Uma história milhentas vezes por mim contada, por uma
particular razão. Adiante. Era 1º de Maio, dos primeiros celebrados em
liberdade. A caminho das celebrações, posto um pé na rua, dois suecos perguntam
por um restaurante onde pudessem almoçar. Impossível então: o dia era mesmo do
trabalhador e tudo fechava, mesmo na cidade tida, vá lá saber-se porquê, como
capital de trabalho. Insistimos perante duas caras desesperadas: que não havia,
que não encontrariam qualquer restaurante. Mas tu tinhas uma solução: um
convite para subirem, porque alguma coisa se arranjaria. Um horror: dois
malucos a convidarem para casa dois desconhecidos estrangeiros, bem postos, mas
esfomeados. E não foi fácil convencê-los até ao definitivo: se querem comer,
aceitem, caso contrário mantenham a busca do impossível. E lá acabaram por
aceitar.
Sobre a mesa são colocados os panados que tinham sobrado,
batatas fritas de pacote, uma garrafa de vinho e fruta, perante duas caras
embasbacadas, como que tentando adivinhar o que poderia estar por detrás de tão
estranha, para eles, simpatia. Mesa posta, e como que a pretexto de votos de
bom apetite, pediste-lhes que depois de comerem batessem a porta, pois nós
retomaríamos aquilo que estava agendado: as celebrações do 1º de Maio naquela
praça frente à CM do Porto. O quê? Ficariam ali sozinhos numa casa estranha, a
comer, e depois bastaria bater a porta? Que sim, respondeste, porque a nossa
agenda estava feita. E, responderam: se nos roubassem? Não haveria problema,
pois a polícia daria conta do recado. Teimámos e, a custo, lá ficaram os dois
suecos, na altura em viagem de negócios: compras de tecidos e
atoalhados no norte do país, a comercializar por uma cooperativa de grande dimensão.

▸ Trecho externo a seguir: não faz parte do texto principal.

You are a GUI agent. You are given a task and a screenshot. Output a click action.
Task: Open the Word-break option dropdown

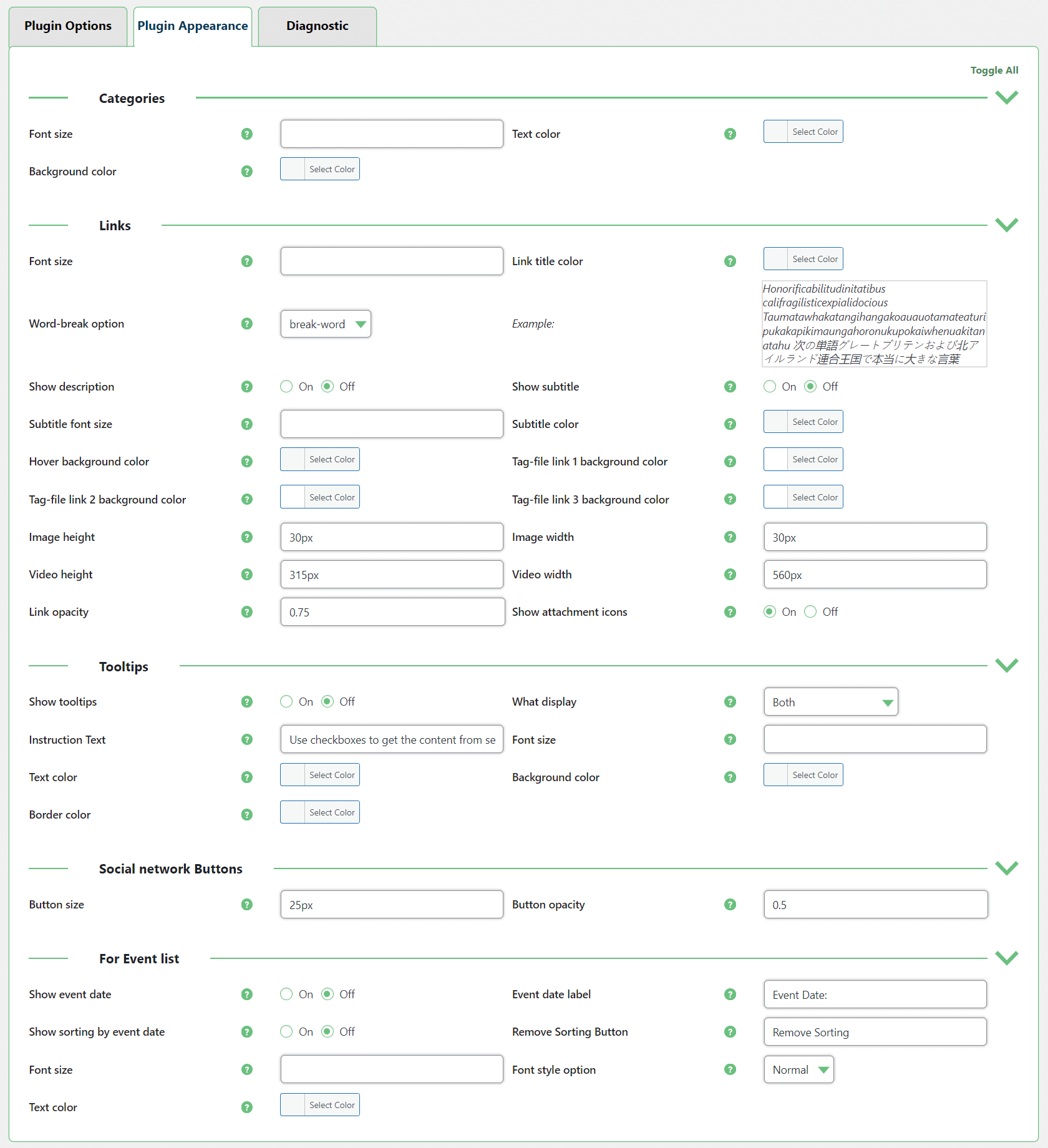pyautogui.click(x=326, y=324)
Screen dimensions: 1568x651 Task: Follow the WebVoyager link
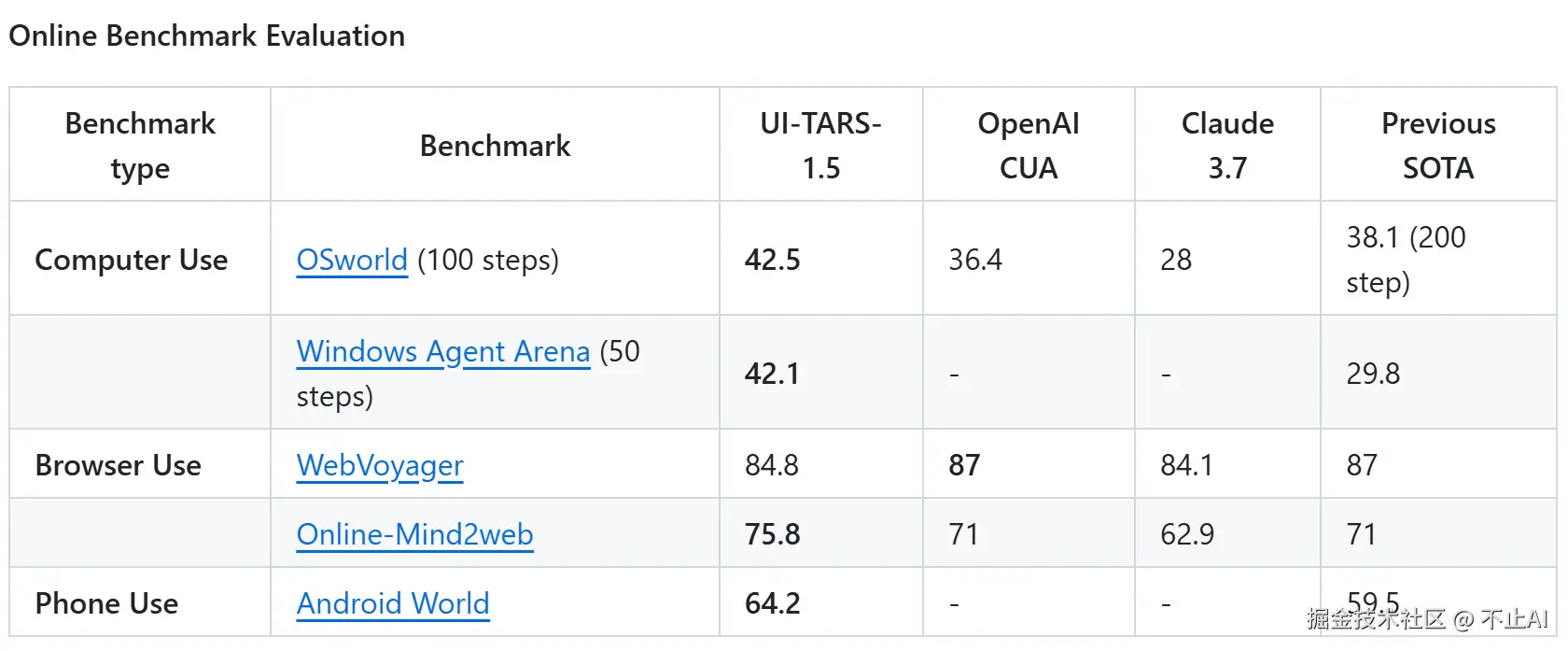coord(380,465)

Aceitámos o convite para um copo no hotel em que se
hospedavam na zona da Boavista, no final da manifestação. E lá fomos. A história
que envolvia dois loucos, nós, já era conhecida por outros que se encontravam
no bar do hotel e foi-nos referida a reação de um escocês: cuidado, vejam com
quem se meteram, porque isso é muito estranho. Durante o copo, procurámos saber
onde iriam jantar. Pois já sabiam onde. Havia um restaurante aberto na zona - a Cufra, suponho -
certamente o único em toda a cidade, certamente com enormes filas de espera. E desafiámos
os nossos suecos para um jantar. Foi muito mais fácil agora fazer aceitar o
convite.
Cozinhaste uns canelones de carne, saltou uma garrafa para a
mesa e recordo que acabámos a bebericar vinho do Porto. Os nossos amigos choravam.
Isto que lhe fizeste – porque foi sobretudo mérito teu – nenhum familiar o
faria pois, entre eles, quando se convidam, é para um restaurante, pois não é
hábito franquear o espaço privado da habitação a ninguém, mesmo se familiares. Eles
que tinham boas mobílias, televisão a cores – estávamos ainda com o preto e
branco - , bons carros – o Volvo, por exemplo –, boas casas, mas nunca poderiam
entre eles experimentar as sensações vividas com dois modestos desconhecidos
num país distante e pobre.
Nunca aproveitámos o convite feito para os visitarmos. Mas ficou
este gozo enorme de, num dos nossos primeiros primeiro de Maio termos provado a
dois suecos que somos capazes de méritos que o dinheiro ou o quer que seja não
explica.
Já agora: a foto é do cantinho onde tal se passou. E como
tinhas em tempos sugerido que contasse histórias desse cantinho, aqui fica
esta. Uma dúvida: não sei se desta vez transportei aos ombros, na manifestação,
a querida chatinha… mas quase juro que sim.